Yes, that was what I was thinking. For example, if the FieldSpec for a given field is an Int32Field, then we'd build a stack of the numeric field values.
Also, for enumerated fields (small universe of possible values, eg "yes" or "no" in the binary case) will you bit-pack the ords?
I imagine so.
I don't really understand what "to aid search" means -- that's very generic.
Meaning, we'd use the column-stride fields during matching/scoring, but IndexReader.fetchDoc() would never use them.
I'm still unsure. I think how CSFs get used will be app dependent; I guess we throw them out there and see how they're used.
EG maybe the APP stores price & manuf only in CSF and not in the "normal" stored fields... the additional cost to retrieve stored field / excerpts for each of 10 hits on the page can be quite high.
Of course it's really only a win if you never need the stored fields (ie, if you're gonna pay a seek cost, the added cost to retrieve 1 vs 10 fields is negligible), which if you're doing excerpts won't be the case.
Except, they take 2X the storage as int ords.
True. For a field with a small number of unique values, the 32-bit ords are a win.
Well, you can do better by bit packing. For enumerated value fields you usually can use far fewer than 32 bits per value.
Hmm... I suppose you could think of any field as enumerated. :) Once you invert all the docs in a segment, you know how many terms there are.
Can we take advantage of that to simplify our implementation and only provide simple variants on the bit-packed-array-of-ords data structure?
Say that after we finish indexing a segment, we discover that the "category" field, which is marked as sortable, has only 237 unique values. We can then build our ords cache as a stack of bytes. Similarly, we discover that the "enabled" field has only two values, "y" and "n". We can build our ords cache as a bit map.
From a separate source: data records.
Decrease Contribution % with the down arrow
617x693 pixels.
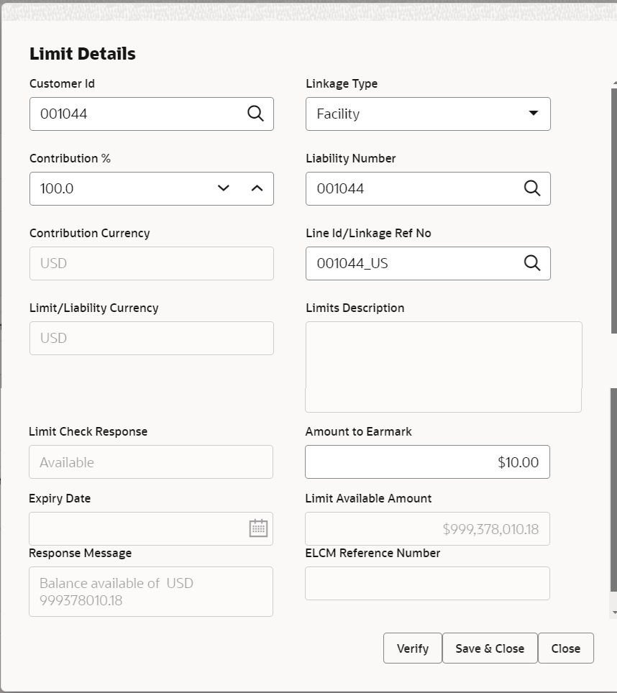224,188
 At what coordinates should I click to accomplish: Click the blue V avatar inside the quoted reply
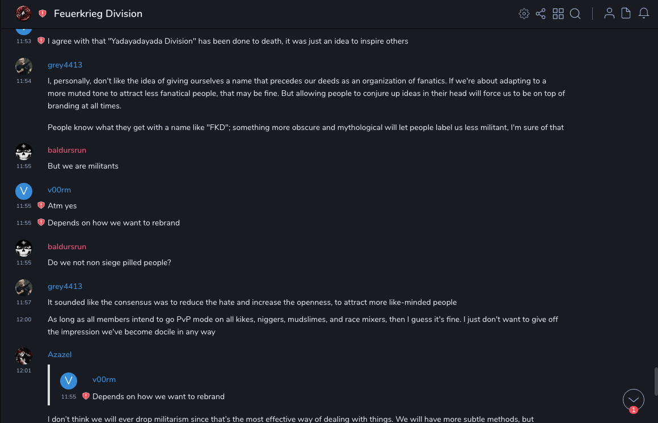pyautogui.click(x=69, y=380)

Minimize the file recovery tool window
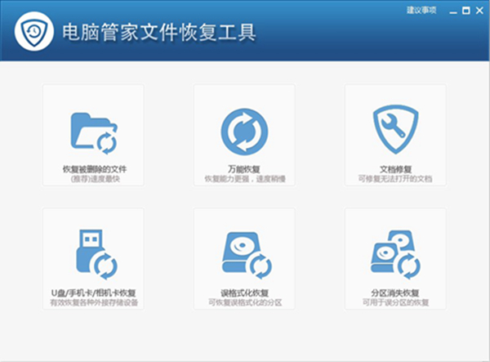point(454,10)
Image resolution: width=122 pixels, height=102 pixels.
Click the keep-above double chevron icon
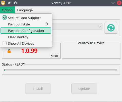pos(15,3)
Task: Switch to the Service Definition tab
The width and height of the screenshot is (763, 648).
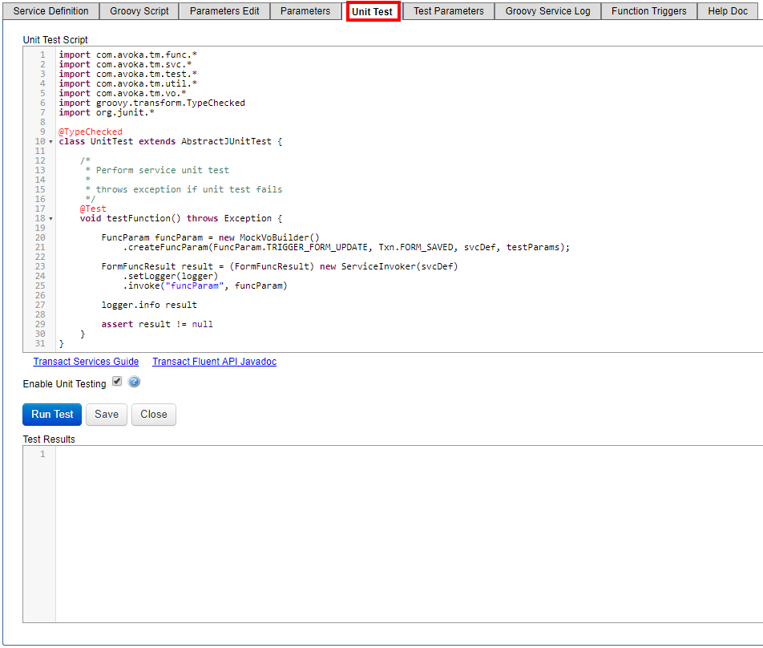Action: [50, 10]
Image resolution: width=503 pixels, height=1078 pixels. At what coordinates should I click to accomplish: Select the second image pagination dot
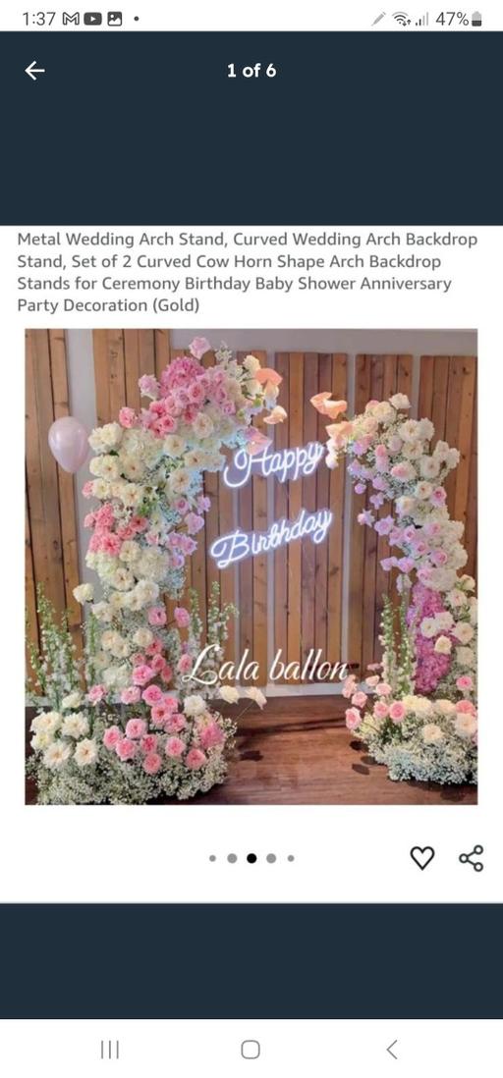[x=232, y=858]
In both cases, we avoid requiring the user to specify values in advance -- but because we proceed at a segment-at-a-time, we can pretend that they did.
Well if the terms are "largely" unique (eg a "title" field), you lose by treating them as enumerated (as Lucene does today) since the extra deref only adds waste.
But then, if you are going to sort by that field, you need the ord [deref] anyway, so... yeah maybe we only implement "enumerated" values, at least for the sort cache.
If I just want to retrieve values, and the values are mostly unique, it's more efficient to inline the values.
And yes at indexing time we know precisely all stats on the field so we could pick and choose betweeen the "hey it's obviously enumerated" vs the "hey most values are unique" cases, if we want to do both.
That doesn't solve all our problems, because we still need the actual values for resolving inter-segment comparisons... For fixed-width fields, we can just build a raw stack of values. For variable-width fields, we can either do something block-based, or we can use the two-file model with one pointer file and one data file.
I prefer the two-file model over the block model because comparison of long values which cross block boundaries gets messy unless you build a contiguous value by copying. With the two-file model, you just pass around pointers into the mmap'd data. Locality of reference isn't a big deal if those two files are jammed right next to each other in the compound file.
In the block-based approach, you'd still need to store, somewhere, the pointers (block + offset) for each value, somewhere?